■ Text block
------------------------------------------------------------------------
This isn’t new – women said the same thing back in 2011, when the Guttmacher Institute reported that only 8% of “unmet need” was due to lack of access or cost.  In other words, you can lead a woman to contraceptives, but you can’t make her use them.  What is important is the increased frankness among the architects of the “unmet need” concept about the fact that the phrase is (and always has been) an advocacy construct.  Summarizing the history of the concept, Cleland, Harbison, and Shah write:

“[S]upporters of the international family planning movement were obliged to demonstrate the existence of a need, or potential demand, for averting pregnancy in the poor, high-fertility countries of Africa, Asia, and Latin America and the Caribbean. … [T]he concept of unmet need has played an important role in family planning research, evaluation, and advocacy.  Unmet need has proved to be an invaluable bridge between a human rights and feminist approach to fertility control and a demographic–economic rationale.”

In a paper from the same series, Bradley and Casterline add that “unmet need” serves “as a conceptual bridge between concerns regarding population growth and the inability of women and couples to achieve their reproductive goals without coercion.”

Given the history of distrust between population controllers and feminists, this “invaluable bridge” is not trivial.  The common ground between their camps is essentially this: women have the right to control the number and spacing of their children, and must be able to access modern contraceptives to achieve their reproductive goals.  To the feminists, this is an assertion of women’s autonomy; to Malthusian population alarmists, it’s a less coercive way of achieving a reduction in population growth – at least as long as women’s desired fertility is sufficiently low.

To feminist groups, particularly those in the Global South, there remains some skepticism toward population groups’ exuberant interest in giving women what they want.  Simply, the people having the most children are not the ones consuming the most resources.  When North American and European elites encourage women in developing countries to have fewer children – and generously provide them with the means to reduce their fertility – in the name of catastrophic climate change, it’s hard not to be a bit cynical.

The irony of this position was evident at the 2012 Women Deliver conference, where a group of experts were flown across the world to a developing country to hold court in a luxurious convention center.  During a lunch plenary session, the air conditioning was so efficient at keeping the outside tropical climate at bay that the audience shivered and several panelists expressed their discomfort – not only with the cold, but with the knowledge of how much energy was being expended to produce it.  Princeton ethics professor Peter Singer then tossed out the loaded hypothetical question of whether concerns about overpopulation could potentially end up trumping women’s right to have the number of children that they want (More description of the panel discussion here).

Feminist groups could get behind the “unmet need” concept as long as it was about giving women the means to achieve their goals.  Population alarmists were content to frame the push for contraceptive access in terms of women’s rights as long as the exercise of those rights resulted in fertility reduction.  But Singer’s hypothetical question – and the highly-charged discussion it triggered – demonstrates how shaky the “bridge” between the two groups really is.

And it’s about to get shakier, now that advocacy groups are losing “lack of access” as a compelling argument.  It’s not very hard to ask for money in the name of giving poor women something they allegedly want and don’t have.  It’s quite a bit harder to convince people to give you money to essentially reprogram women in the developing world to value having children less and ingest pharmaceuticals about which they have legitimate health concerns.
------------------------------------------------------------------------
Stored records
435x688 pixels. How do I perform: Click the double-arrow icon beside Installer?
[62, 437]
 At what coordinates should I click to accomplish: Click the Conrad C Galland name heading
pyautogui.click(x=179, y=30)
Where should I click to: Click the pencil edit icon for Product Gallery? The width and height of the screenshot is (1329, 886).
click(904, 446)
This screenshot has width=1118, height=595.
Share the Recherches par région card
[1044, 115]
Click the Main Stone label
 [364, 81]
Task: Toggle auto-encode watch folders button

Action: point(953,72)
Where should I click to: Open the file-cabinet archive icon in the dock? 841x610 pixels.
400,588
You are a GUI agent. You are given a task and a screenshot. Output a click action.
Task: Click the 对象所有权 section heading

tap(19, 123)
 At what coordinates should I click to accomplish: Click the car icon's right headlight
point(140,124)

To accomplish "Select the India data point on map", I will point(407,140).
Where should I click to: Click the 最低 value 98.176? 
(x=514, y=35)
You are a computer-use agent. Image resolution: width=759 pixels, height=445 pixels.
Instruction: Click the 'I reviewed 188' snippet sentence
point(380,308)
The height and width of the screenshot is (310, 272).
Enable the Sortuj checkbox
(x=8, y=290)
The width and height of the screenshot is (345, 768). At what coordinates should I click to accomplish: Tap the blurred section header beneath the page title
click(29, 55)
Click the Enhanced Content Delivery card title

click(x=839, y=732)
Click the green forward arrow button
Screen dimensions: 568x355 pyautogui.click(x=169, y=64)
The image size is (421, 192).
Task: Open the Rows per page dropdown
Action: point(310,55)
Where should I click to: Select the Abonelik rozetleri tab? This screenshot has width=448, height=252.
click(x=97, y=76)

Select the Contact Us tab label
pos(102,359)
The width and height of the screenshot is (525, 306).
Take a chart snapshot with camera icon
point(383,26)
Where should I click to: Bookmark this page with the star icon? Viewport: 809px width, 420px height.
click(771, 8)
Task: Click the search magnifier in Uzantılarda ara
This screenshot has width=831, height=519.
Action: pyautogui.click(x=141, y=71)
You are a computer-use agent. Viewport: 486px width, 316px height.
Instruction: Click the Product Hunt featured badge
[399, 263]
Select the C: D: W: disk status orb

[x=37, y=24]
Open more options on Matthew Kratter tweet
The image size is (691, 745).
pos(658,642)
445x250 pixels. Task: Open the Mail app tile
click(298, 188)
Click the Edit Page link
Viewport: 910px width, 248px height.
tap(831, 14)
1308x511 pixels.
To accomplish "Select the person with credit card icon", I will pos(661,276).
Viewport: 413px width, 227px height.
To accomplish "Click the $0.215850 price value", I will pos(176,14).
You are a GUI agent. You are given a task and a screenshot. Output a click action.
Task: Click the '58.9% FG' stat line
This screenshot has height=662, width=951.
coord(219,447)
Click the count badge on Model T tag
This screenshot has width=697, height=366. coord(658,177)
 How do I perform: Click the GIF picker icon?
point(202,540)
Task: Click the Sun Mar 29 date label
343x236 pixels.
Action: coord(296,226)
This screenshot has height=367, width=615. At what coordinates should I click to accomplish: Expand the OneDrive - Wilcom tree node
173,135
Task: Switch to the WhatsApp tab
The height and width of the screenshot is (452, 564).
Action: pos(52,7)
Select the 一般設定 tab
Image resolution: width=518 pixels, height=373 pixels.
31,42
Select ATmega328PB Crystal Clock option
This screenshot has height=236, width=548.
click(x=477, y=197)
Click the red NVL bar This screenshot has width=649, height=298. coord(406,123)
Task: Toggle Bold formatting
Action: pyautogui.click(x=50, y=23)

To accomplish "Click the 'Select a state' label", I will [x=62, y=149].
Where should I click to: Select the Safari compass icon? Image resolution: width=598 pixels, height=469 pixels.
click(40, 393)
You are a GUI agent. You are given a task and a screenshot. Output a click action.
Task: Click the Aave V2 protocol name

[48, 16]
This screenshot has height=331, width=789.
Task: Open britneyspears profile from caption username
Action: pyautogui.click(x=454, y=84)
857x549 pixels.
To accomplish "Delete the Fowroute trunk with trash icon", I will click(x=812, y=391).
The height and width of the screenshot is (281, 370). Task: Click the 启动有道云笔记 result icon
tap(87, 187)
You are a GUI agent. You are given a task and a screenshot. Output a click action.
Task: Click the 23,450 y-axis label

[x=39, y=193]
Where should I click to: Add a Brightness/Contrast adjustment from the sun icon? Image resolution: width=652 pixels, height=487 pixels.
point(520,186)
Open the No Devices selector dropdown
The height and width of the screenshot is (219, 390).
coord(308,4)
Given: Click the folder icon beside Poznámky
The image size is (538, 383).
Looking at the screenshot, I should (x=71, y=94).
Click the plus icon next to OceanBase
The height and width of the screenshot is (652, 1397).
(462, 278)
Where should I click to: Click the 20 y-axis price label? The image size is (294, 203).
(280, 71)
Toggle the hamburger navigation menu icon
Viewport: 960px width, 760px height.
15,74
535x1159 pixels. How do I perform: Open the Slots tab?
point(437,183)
------------------------------------------------------------------------
■ Exercise prompt
Copy the text on "unmet need" from "In a paper from" up to and including "is sufficiently low.", renaming "population controllers" to "population planners".

■ Solution to the exercise
In a paper from the same series, Bradley and Casterline add that “unmet need” serves “as a conceptual bridge between concerns regarding population growth and the inability of women and couples to achieve their reproductive goals without coercion.”

Given the history of distrust between population planners and feminists, this “invaluable bridge” is not trivial.  The common ground between their camps is essentially this: women have the right to control the number and spacing of their children, and must be able to access modern contraceptives to achieve their reproductive goals.  To the feminists, this is an assertion of women’s autonomy; to Malthusian population alarmists, it’s a less coercive way of achieving a reduction in population growth – at least as long as women’s desired fertility is sufficiently low.